Short exercise »
Count the lines in the data below that contain the word "height". Give only the number.

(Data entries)
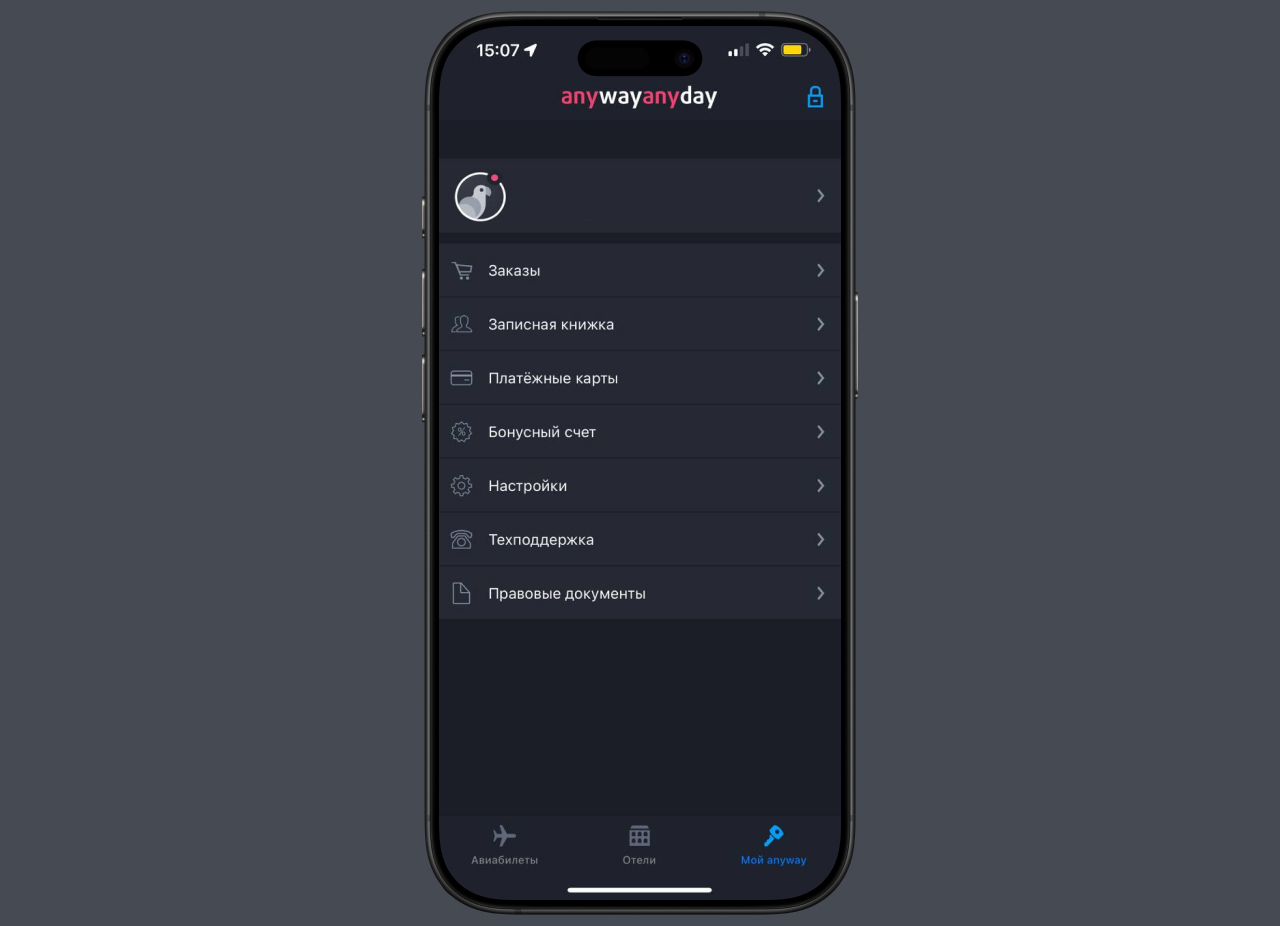Tap the blue lock icon in header
The height and width of the screenshot is (926, 1280).
[815, 97]

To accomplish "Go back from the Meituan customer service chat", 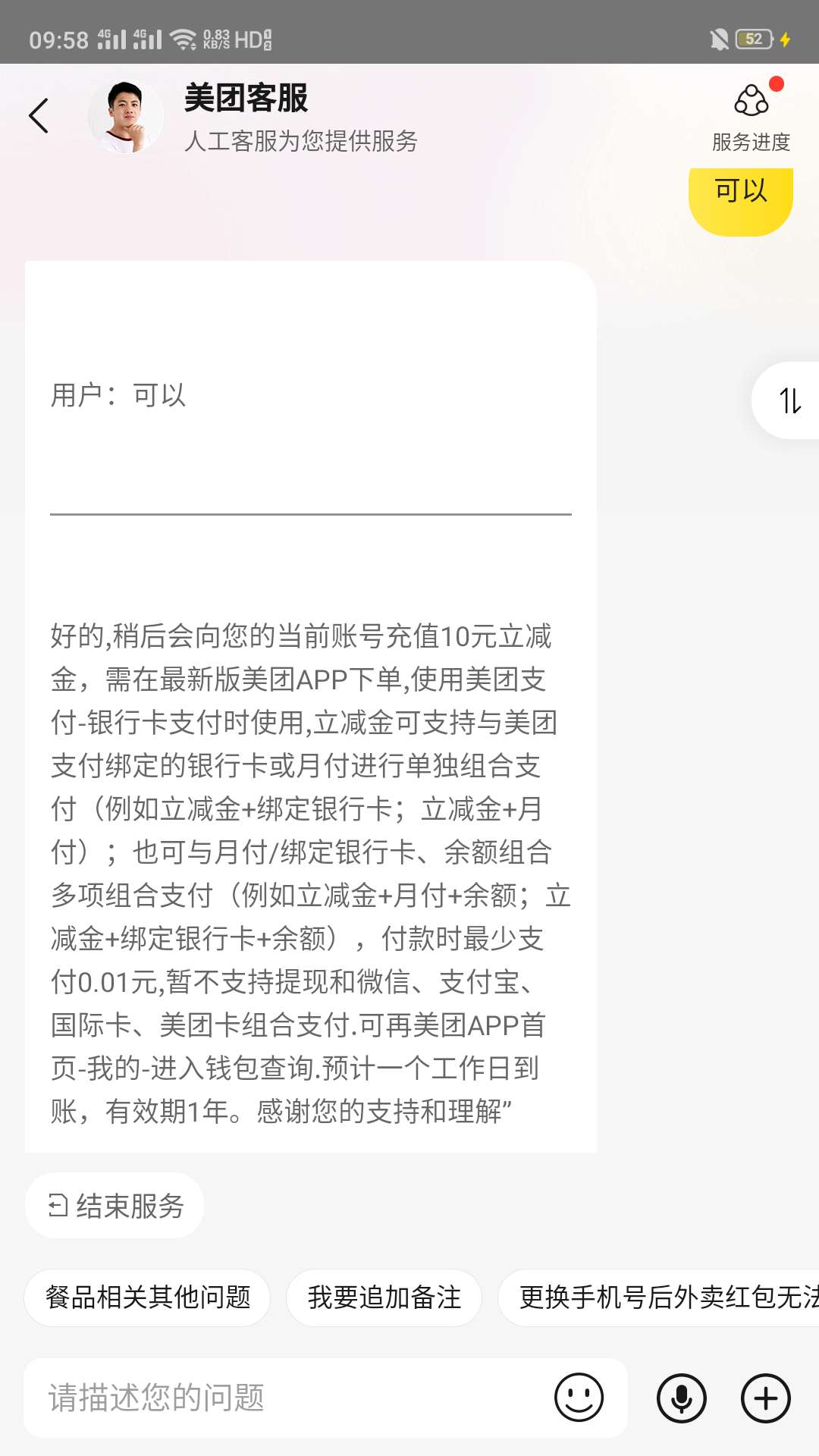I will point(39,116).
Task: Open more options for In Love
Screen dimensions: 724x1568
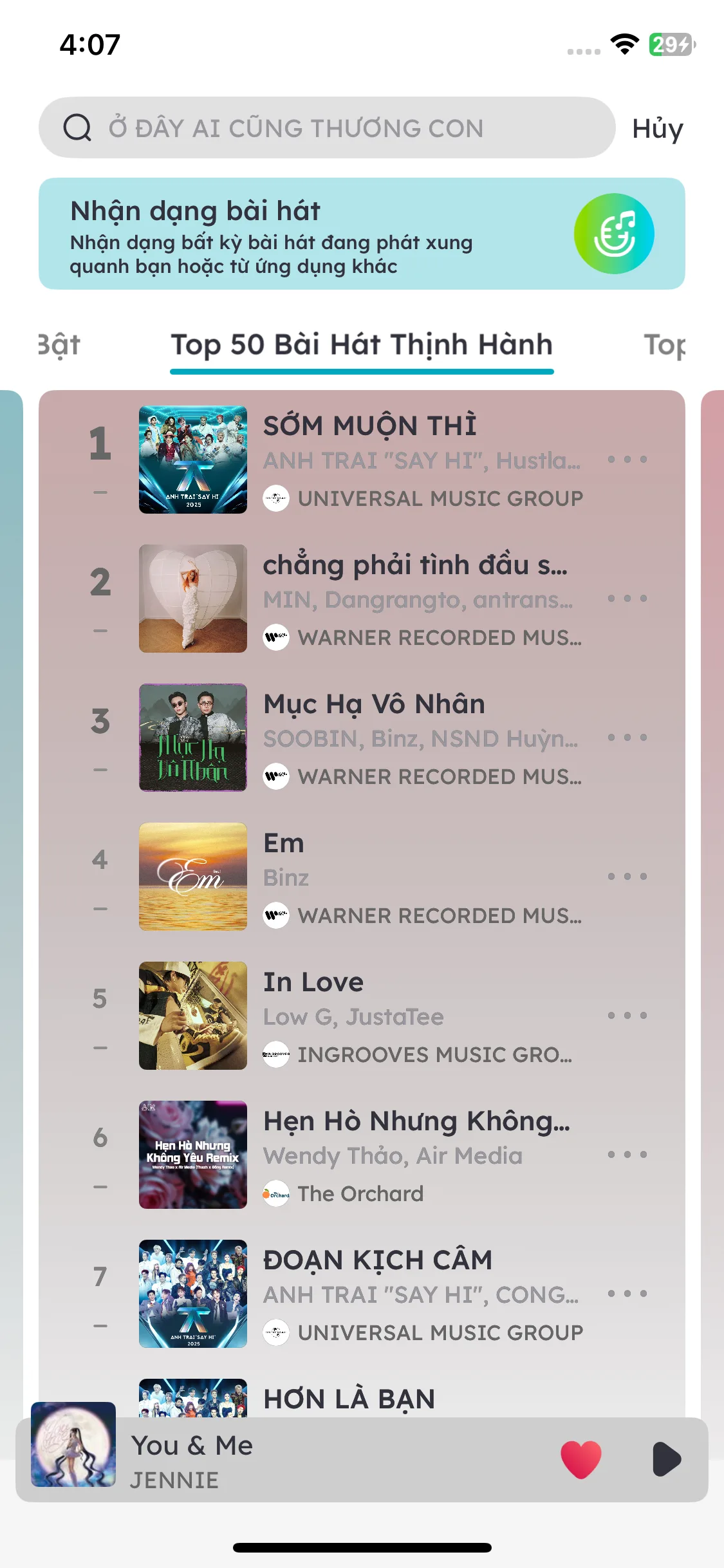Action: (627, 1016)
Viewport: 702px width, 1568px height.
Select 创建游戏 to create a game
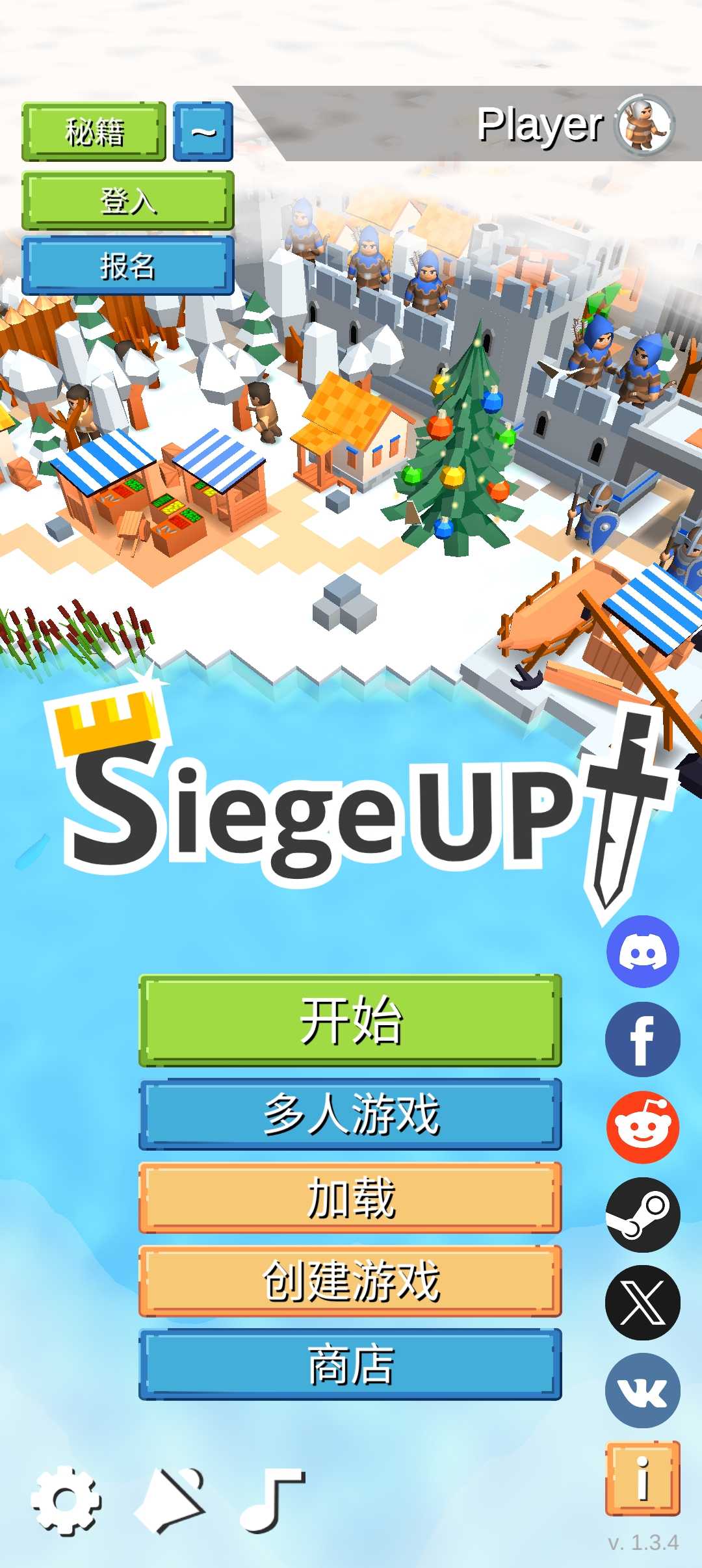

Task output »
2